-- EXERCISE INPUTS start --
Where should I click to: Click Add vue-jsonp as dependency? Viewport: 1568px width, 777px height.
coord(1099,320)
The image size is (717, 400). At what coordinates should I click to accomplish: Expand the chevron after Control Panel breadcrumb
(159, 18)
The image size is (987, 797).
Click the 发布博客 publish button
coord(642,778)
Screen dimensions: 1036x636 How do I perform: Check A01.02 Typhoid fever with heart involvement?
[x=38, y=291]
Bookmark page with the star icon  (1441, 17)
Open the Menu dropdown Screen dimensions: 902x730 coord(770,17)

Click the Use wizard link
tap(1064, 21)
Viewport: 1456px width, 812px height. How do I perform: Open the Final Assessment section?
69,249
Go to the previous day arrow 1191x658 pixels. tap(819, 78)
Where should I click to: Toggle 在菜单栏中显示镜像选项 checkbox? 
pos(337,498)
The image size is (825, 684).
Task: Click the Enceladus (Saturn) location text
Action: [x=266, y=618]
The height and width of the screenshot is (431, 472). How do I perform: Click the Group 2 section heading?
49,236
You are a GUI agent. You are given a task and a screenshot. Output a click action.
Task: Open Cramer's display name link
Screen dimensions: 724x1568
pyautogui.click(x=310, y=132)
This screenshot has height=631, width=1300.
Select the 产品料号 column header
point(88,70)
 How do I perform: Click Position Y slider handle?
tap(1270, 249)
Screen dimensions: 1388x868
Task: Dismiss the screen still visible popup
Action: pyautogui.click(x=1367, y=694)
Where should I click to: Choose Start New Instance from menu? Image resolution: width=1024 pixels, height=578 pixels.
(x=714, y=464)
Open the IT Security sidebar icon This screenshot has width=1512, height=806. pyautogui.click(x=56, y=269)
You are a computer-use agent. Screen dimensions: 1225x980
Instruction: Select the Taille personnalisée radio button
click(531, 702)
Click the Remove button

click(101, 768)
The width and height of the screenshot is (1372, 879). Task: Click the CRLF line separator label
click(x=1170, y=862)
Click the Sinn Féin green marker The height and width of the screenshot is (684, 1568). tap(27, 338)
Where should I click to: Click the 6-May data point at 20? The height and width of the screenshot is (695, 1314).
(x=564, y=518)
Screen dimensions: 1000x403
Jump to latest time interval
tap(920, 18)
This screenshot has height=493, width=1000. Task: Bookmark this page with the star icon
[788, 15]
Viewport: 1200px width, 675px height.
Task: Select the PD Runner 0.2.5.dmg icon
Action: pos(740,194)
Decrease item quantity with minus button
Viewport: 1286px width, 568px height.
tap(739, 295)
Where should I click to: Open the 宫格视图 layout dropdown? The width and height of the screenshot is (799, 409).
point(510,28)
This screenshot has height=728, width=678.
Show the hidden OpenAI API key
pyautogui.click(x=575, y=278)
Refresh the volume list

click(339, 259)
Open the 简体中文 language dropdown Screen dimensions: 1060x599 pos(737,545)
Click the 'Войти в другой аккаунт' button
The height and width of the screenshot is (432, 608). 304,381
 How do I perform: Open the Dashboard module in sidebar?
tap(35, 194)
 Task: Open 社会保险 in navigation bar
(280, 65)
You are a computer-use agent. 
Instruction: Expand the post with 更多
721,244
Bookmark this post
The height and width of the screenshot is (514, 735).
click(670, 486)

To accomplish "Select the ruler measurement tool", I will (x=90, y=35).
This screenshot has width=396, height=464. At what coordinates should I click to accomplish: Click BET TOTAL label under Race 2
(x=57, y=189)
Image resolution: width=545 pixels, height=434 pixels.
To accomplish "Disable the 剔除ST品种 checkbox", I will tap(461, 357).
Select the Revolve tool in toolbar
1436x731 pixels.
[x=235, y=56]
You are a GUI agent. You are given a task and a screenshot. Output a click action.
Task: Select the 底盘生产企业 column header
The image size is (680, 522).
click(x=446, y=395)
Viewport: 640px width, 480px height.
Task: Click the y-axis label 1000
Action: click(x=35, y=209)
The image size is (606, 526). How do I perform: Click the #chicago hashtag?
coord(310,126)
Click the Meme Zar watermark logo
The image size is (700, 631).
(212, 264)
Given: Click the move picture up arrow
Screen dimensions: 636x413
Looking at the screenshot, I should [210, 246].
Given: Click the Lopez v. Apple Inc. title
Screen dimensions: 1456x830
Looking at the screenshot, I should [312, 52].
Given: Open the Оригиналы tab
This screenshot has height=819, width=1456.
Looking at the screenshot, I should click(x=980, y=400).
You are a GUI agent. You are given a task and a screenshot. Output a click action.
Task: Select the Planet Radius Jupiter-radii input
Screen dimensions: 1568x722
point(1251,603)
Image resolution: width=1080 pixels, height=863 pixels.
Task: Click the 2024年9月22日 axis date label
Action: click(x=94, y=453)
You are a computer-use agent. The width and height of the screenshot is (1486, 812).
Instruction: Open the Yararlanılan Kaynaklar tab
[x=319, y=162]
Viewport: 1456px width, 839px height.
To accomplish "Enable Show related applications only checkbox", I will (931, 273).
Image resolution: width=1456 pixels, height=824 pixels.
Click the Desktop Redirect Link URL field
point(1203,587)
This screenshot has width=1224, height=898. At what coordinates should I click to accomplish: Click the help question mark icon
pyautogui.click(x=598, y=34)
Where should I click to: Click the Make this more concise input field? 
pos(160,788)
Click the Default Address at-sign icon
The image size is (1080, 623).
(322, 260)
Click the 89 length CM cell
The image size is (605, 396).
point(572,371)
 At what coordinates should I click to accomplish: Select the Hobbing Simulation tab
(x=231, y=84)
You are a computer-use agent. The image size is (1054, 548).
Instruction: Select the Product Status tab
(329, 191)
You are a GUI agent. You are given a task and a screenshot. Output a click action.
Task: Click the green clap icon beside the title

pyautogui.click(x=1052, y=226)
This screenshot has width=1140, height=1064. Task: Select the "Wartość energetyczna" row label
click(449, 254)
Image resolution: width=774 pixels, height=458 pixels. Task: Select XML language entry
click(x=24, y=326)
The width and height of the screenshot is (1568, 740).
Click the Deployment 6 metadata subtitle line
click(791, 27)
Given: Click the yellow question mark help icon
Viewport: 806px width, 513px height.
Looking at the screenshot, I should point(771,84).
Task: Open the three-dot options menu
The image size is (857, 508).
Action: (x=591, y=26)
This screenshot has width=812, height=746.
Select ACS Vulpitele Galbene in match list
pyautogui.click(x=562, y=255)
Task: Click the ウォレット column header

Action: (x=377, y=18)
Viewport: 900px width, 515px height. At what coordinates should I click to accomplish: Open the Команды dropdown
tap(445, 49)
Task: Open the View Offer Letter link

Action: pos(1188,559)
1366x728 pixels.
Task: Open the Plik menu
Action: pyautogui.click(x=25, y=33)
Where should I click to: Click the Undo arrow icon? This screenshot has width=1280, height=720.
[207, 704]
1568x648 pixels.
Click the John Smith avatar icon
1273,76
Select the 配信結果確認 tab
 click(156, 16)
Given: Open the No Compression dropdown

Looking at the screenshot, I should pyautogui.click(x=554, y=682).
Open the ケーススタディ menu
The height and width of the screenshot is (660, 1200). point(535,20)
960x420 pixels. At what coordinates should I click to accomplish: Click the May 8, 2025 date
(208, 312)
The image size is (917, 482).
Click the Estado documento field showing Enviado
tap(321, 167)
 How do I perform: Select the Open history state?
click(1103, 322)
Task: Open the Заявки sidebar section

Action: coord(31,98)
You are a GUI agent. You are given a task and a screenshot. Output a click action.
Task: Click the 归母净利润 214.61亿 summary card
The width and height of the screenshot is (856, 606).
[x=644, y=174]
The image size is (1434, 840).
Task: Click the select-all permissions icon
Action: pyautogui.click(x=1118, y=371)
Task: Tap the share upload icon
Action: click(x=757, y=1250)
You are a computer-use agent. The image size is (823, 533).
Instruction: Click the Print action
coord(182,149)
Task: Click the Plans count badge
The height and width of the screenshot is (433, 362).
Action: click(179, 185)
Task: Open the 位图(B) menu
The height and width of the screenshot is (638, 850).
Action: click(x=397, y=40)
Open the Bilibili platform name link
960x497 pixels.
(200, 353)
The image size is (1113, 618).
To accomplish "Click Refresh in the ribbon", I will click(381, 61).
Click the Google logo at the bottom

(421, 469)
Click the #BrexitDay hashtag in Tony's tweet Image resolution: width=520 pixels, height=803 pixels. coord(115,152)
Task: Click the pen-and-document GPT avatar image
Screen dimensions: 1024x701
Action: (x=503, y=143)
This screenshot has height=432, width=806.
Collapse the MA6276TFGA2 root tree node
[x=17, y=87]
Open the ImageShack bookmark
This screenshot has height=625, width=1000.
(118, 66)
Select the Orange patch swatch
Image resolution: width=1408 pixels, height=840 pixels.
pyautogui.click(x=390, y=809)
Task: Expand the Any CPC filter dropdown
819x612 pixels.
-- EXERCISE INPUTS end --
> _WRITTEN INSTRUCTION_: Can you convert the lines from the one containing "Bookmark page with" through the one containing "tap(920, 18)", both included, into a JSON list of strings with one string per line and blank lines left out?

> _WRITTEN REPLY_:
[
  "Bookmark page with the star icon  (1441, 17)",
  "Open the Menu dropdown Screen dimensions: 902x730 coord(770,17)",
  "Click the Use wizard link",
  "tap(1064, 21)",
  "Viewport: 1456px width, 812px height. How do I perform: Open the Final Assessment section?",
  "69,249",
  "Go to the previous day arrow 1191x658 pixels. tap(819, 78)",
  "Where should I click to: Toggle 在菜单栏中显示镜像选项 checkbox? ",
  "pos(337,498)",
  "The image size is (825, 684).",
  "Task: Click the Enceladus (Saturn) location text",
  "Action: [x=266, y=618]",
  "The height and width of the screenshot is (431, 472). How do I perform: Click the Group 2 section heading?",
  "49,236",
  "You are a GUI agent. You are given a task and a screenshot. Output a click action.",
  "Task: Open Cramer's display name link",
  "Screen dimensions: 724x1568",
  "pyautogui.click(x=310, y=132)",
  "This screenshot has height=631, width=1300.",
  "Select the 产品料号 column header",
  "point(88,70)",
  " How do I perform: Click Position Y slider handle?",
  "tap(1270, 249)",
  "Screen dimensions: 1388x868",
  "Task: Dismiss the screen still visible popup",
  "Action: pyautogui.click(x=1367, y=694)",
  "Where should I click to: Choose Start New Instance from menu? Image resolution: width=1024 pixels, height=578 pixels.",
  "(x=714, y=464)",
  "Open the IT Security sidebar icon This screenshot has width=1512, height=806. pyautogui.click(x=56, y=269)",
  "You are a computer-use agent. Screen dimensions: 1225x980",
  "Instruction: Select the Taille personnalisée radio button",
  "click(531, 702)",
  "Click the Remove button",
  "click(101, 768)",
  "The width and height of the screenshot is (1372, 879). Task: Click the CRLF line separator label",
  "click(x=1170, y=862)",
  "Click the Sinn Féin green marker The height and width of the screenshot is (684, 1568). tap(27, 338)",
  "Where should I click to: Click the 6-May data point at 20? The height and width of the screenshot is (695, 1314).",
  "(x=564, y=518)",
  "Screen dimensions: 1000x403",
  "Jump to latest time interval",
  "tap(920, 18)"
]